This folder contains implementations for training (greedy) SPO Trees (SPO_tree_greedy.py) and SPO Forests (SPOForest.py) for general predict-then-optimize problems. The implementation of the SPO Tree MILP approach is tailored to the specific applications of the paper and therefore is provided in the relevant applications folder.
The SPO Tree / SPO Forest classes consist of the following methods:
- __init__(): initializes the algorithm
- fit(): trains the algorithm on data: contextual features X, cost vectors C
- traverse(): prints out the learned tree/forest
- prune(): Not implemented for SPO Forests. Prunes the SPO Tree on a held-out validation set to prevent overfitting. Applies the CART pruning method.
- est_decision(): outputs estimated optimal decisions given new contextual features Xnew
- est_cost(): outputs estimated cost vectors given new contextual features Xnew
Further documentation is provided in the headers of SPO_tree_greedy.py and SPOForest.py.
The structure of the decision-making problem of interest should be encoded in a file called decision_problem_solver.py. This file should contain two functions specified by the practitioner:
- get_num_decisions(): returns number of decision variables (i.e., dimension of cost vector for underlying decision problem)
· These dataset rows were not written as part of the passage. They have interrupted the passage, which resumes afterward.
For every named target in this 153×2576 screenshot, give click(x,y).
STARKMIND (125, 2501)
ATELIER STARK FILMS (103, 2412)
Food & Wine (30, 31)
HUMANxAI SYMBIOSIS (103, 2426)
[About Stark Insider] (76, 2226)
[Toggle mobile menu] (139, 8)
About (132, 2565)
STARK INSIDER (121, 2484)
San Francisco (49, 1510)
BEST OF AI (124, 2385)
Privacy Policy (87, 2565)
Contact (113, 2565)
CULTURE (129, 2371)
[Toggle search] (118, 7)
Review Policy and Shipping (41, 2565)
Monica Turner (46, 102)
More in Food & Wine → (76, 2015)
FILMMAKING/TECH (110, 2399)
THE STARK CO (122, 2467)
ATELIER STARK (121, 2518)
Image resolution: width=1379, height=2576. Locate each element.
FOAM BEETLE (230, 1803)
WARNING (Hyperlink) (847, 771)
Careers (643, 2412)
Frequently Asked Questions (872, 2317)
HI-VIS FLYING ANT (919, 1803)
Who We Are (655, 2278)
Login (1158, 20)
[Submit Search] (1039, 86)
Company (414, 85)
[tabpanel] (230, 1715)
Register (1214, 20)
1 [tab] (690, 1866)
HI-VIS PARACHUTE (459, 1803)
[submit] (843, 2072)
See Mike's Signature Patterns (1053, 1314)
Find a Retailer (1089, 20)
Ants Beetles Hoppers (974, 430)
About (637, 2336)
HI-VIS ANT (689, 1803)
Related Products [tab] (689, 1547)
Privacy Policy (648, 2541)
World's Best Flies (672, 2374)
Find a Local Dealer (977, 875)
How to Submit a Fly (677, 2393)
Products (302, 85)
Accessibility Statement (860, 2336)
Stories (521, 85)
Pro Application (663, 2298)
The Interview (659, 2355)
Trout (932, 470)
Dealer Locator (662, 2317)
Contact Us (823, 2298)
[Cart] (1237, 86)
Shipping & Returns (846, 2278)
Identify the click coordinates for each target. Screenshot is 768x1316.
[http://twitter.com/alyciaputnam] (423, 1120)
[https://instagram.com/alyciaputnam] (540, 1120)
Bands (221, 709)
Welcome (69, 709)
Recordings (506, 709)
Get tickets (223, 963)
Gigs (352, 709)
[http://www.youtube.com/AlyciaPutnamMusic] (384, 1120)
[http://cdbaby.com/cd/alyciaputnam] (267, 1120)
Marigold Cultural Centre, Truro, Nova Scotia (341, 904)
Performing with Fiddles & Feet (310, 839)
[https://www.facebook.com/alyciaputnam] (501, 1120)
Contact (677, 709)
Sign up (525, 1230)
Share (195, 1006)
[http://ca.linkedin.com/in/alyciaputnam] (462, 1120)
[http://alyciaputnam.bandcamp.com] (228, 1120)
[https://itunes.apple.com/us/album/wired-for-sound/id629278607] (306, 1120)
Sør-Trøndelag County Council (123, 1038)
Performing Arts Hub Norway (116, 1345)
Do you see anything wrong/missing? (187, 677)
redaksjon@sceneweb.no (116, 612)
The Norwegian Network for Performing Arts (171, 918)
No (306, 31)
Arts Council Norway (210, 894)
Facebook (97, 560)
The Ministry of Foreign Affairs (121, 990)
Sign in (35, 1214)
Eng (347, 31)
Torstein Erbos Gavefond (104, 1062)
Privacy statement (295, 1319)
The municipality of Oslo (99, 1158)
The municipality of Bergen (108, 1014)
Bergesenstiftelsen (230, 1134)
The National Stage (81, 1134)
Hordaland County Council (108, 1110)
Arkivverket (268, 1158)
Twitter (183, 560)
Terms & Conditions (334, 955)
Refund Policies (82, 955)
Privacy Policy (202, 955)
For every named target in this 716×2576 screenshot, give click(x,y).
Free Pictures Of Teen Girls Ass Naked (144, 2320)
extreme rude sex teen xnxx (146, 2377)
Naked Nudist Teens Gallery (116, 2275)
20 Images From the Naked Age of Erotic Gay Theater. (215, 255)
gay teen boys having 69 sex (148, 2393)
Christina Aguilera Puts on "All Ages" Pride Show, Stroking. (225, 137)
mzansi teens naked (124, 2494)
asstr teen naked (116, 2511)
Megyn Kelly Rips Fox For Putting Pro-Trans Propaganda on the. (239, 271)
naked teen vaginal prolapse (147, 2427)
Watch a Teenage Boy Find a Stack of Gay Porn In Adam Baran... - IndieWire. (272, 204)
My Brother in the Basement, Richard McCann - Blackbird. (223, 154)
- find_opt_decision(): returns for a matrix of cost vectors the corresponding optimal decisions for those cost vectors.
Any (optional) arguments for these functions may be passed as keyword arguments to the fit() functions of the SPO Tree/Forest classes. An example is given in the Yahoo News application. The shortest path applications provide an additional example of the specification of decision_problem_solver.py.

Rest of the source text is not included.